シャープがソニーと液晶工場を共同運営、操業と調達の安定で思惑一致
[東京 26日 ロイター] シャープ(6753.T: 株価, ニュース, レポート)とソニー(6758.T: 株価, ニュース, レポート)は26日、シャープが堺市で建設中のテレビ用液晶パネル工場を両社の共同出資会社で運営する方向で合意したと発表した。
液晶テレビ市場で激しく競争する両社だが、シャープは最新鋭の堺工場の安定操業、ソニーは基幹部品のパネルの安定調達で両社の思惑が一致した。
両社は今年9月末までに、共同出資会社への契約締結に向けて交渉を続ける。新会社の資本金は未定だが、出資比率はシャープが66%、ソニーが34%とする。シャープは昨年7月末、堺市に約3800億円を投じて最新鋭の液晶パネル工場を建設すると発表。ソニーが工場の運営会社に資本参加することによる両社の負担額は未定としている。ソニーの投資額には工場用地の取得費用は含まれず、シャープとソニーは、パネル工場と、液晶パネルにバックライトを加えた液晶モジュールの工場への投資を分担する。出資比率を考慮すればソニーの投資額は1000億円規模とみられる。
シャープの片山幹雄社長とソニーの中鉢良治社長は26日夜、都内で記者会見した。片山社長は、ソニーの出資受け入れについて、ソニーが液晶テレビで世界トップクラスであることを挙げ「一緒に運営すれば工場の安定操業になる。心強いパートナーと考えた」と説明した。片山社長によるとソニーからの出資は、シャープの負担軽減の狙いもあるという。シャープが強みとする液晶パネルを、液晶テレビ市場で競合するソニーへ供給することについて、片山社長は「同じ土俵で戦うのは厳しいが、(シャープの)アクオスを今まで以上に高性能化して勝負したい」と強調した。
ソニーは2004年4月、韓国サムスン電子(005930.KS: 株価, 企業情報, レポート)と液晶パネル生産の合弁会社「S─LCD」(韓国忠清南道)を設立。同合弁会社を中心に、サムスン本体や台湾メーカーから液晶パネルを調達してきた。中鉢社長は会見で「液晶テレビ事業の発展では、液晶パネルの安定調達は最重要課題の1つ。S─LCD以外の基幹供給源を検討してきたが、世界で最も先進的な液晶パネルメーカーであるシャープを戦略パートナーに選んだ」と語った。
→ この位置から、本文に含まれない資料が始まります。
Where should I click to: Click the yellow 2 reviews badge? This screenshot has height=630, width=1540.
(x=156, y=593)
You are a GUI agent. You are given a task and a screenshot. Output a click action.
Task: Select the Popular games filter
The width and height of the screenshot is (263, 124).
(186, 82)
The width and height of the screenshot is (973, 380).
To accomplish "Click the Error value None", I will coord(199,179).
堺工場からは出荷量の多い画面サイズ40型を中心にパネルを調達するという。
<出資比率に応じてパネル調達>
2009年度に稼動予定の堺工場は「第10世代」と呼ぶガラス基板を使用。計画では月産7万2000枚のガラス基板を投入する。42型の液晶テレビ換算で年間1300万台の生産規模となるが、このうちシャープが3分の2、ソニーが3分の1を共同出資会社から引き取る。
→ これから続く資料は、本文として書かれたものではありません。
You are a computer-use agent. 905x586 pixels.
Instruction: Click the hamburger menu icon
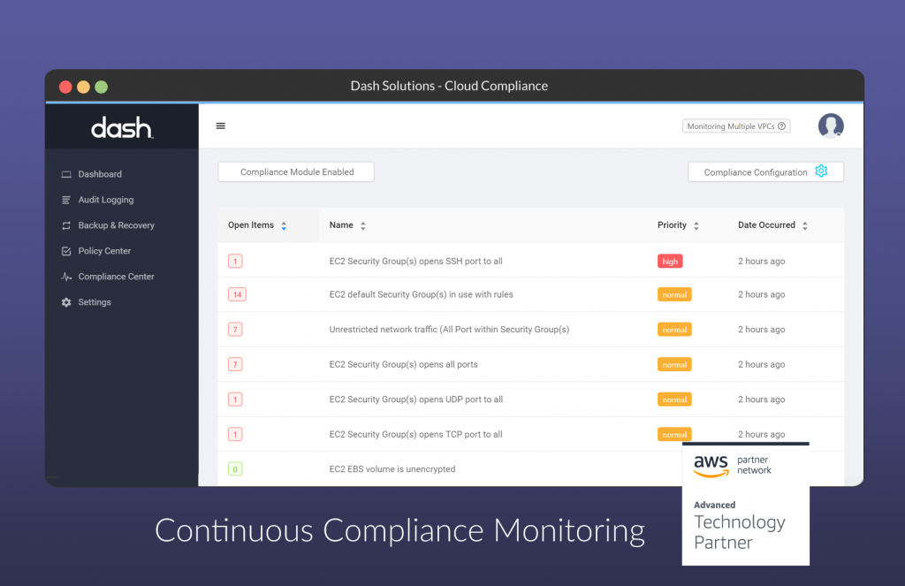pyautogui.click(x=221, y=126)
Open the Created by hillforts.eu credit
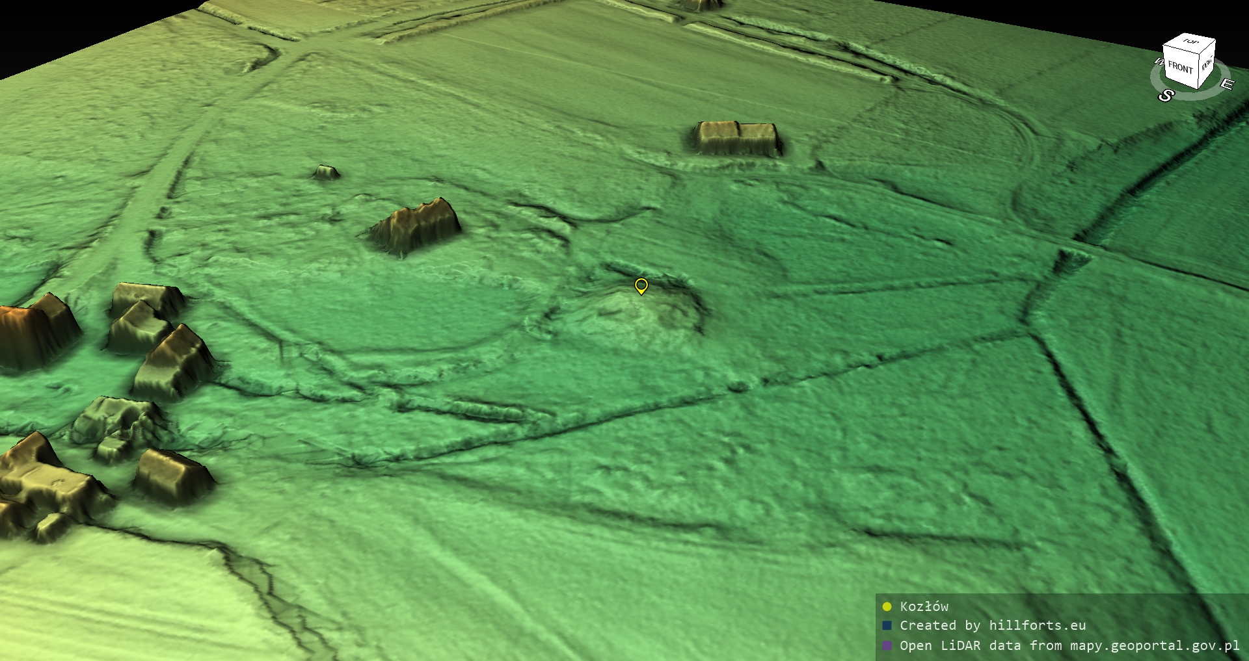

シャープは昨年12月、東芝(6502.T: 株価, ニュース, レポート) との間で、液晶パネルとテレビ用半導体を相互供給する提携を発表。シャープは、堺工場や既存の亀山工場(三重県亀山市)から東芝向けにパネルを供給する。堺工場ではソニー以外の出資者ついて「募る考えはない」(片山社長)としている。
<ソニー、08年度は液晶テレビを最大2000万台>
ソニーは、2008年度における液晶テレビの市場規模を1億台と見込み、このうち「15%から20%の市場シェアを目指したい」(中鉢社長)としている。ソニーは2007年度に液晶テレビの販売台数を1000万台と見込んでいるが、08年度は1500万台から2000万台への拡大を狙う。販売台数の伸びに伴い、ソニーは、08年度にも亀山工場からも液晶パネルを調達する方向だが、中鉢社長は亀山工場からの調達についてコメントしなかった。
液晶生産の現パートナーであるサムスンとの関係について、中鉢社長は「S─LCDの共同運営は変更ない」とした。サムスンから第10世代パネルの共同生産の提案があった場合に「コスト競争力があれば検討に価する」(中鉢社長)と述べ、提携拡大の可能性は排除しなかった。ただ、「第10世代をシャープと始めようとしている」と語り、当面はシャープとの提携に注力する考えを強調した。